A crowd of around 100 people tried to break through a metal gate in the Haitian capital of Port-au-Prince as a guard armed with a baton pushed them back, threatening to beat them. Undeterred, children and adults, some carrying babies, kept nudging each other to try to gain entry.
“Let us in!” We are hungry ! “, they shouted in the afternoon.
They were trying to find makeshift shelter in an abandoned school. Inside, workers distributed soup and rice to Haitians who lost their homes to gang violence.
Some 1.4 million Haitians are on the brink of famine, and more than 4 million of them are in need of food aid, sometimes eating only once a day or not at all, according to humanitarian groups. .
“Haiti is facing a prolonged and massive famine,” Jean-Martin Bauer, director of the United Nations World Food Program for Haiti, told the Associated Press. He noted that Croix-des-Bouquets, a district of the Haitian capital, “has malnutrition rates comparable to those of any war zone in the world.”
Authorities are trying to quickly get food, water and medical supplies to makeshift shelters and other locations as gang violence rages in Port-au-Prince.

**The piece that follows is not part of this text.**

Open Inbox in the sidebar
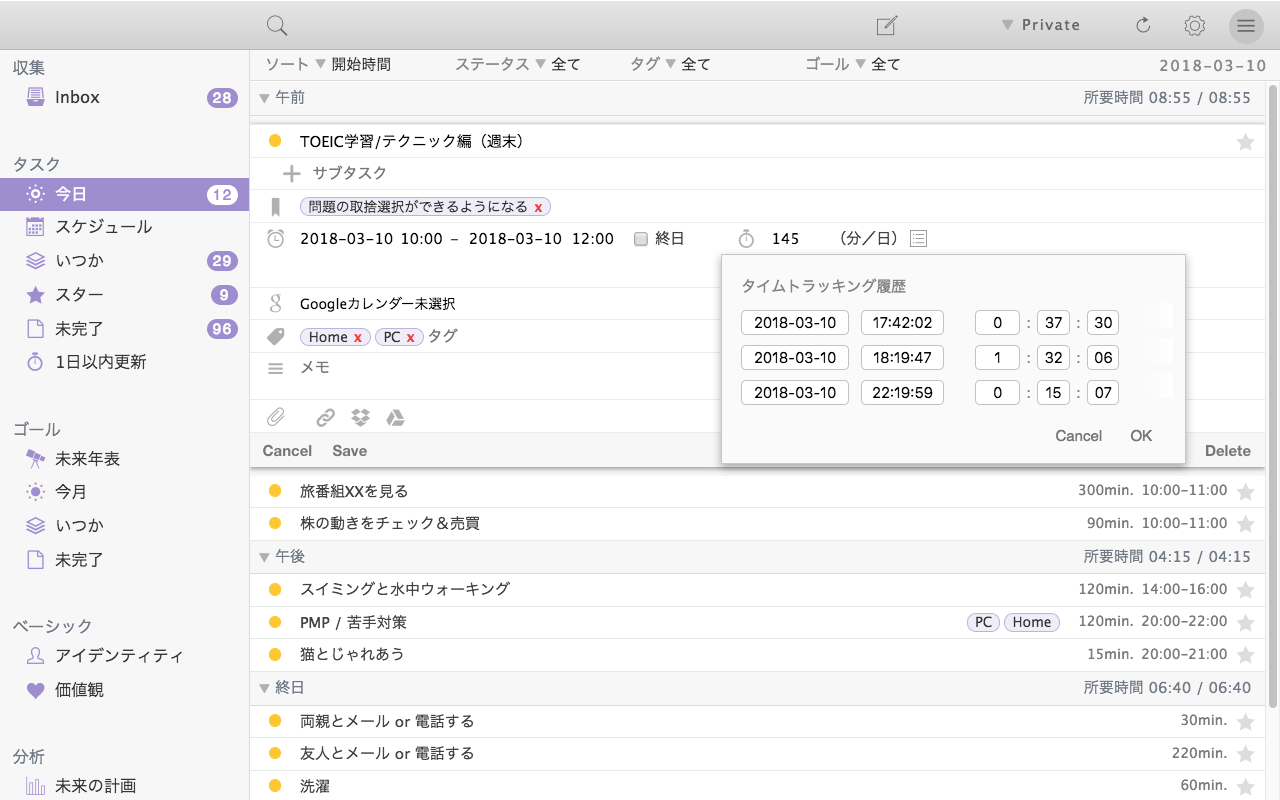 pyautogui.click(x=77, y=97)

Only a few humanitarian organizations have been able to restart since February 29, when gangs began attacking key institutions, burning police stations, forcing the closure of the main international airport and storming two prisons, freeing more than 4,000 detainees.
The violence forced Prime Minister Ariel Henry to resign once a transitional council was created, but gangs continued their attacks in several communities.
Mr. Bauer and other officials said the gangs were blocking distribution routes and paralyzing the main port. The World Food Program warehouse is running out of grains, beans and vegetable oil as it continued to deliver meals.
“We have supplies for weeks. I say weeks, not months, warned Mr. Bauer. This terrifies me. »
Inside the school, which serves as a makeshift shelter, the scene was a little calmer. Dozens of people were lined up to get food. More than 3,700 shelter residents compete for a place to sleep and share a hole in the ground as a toilet.
More than 200 gangs are estimated to operate in Haiti, with nearly twenty concentrated in and around Port-au-Prince. They now control 80% of the capital and are seeking more territory.
Many people died in the most recent attacks and more than 15,000 people were left homeless.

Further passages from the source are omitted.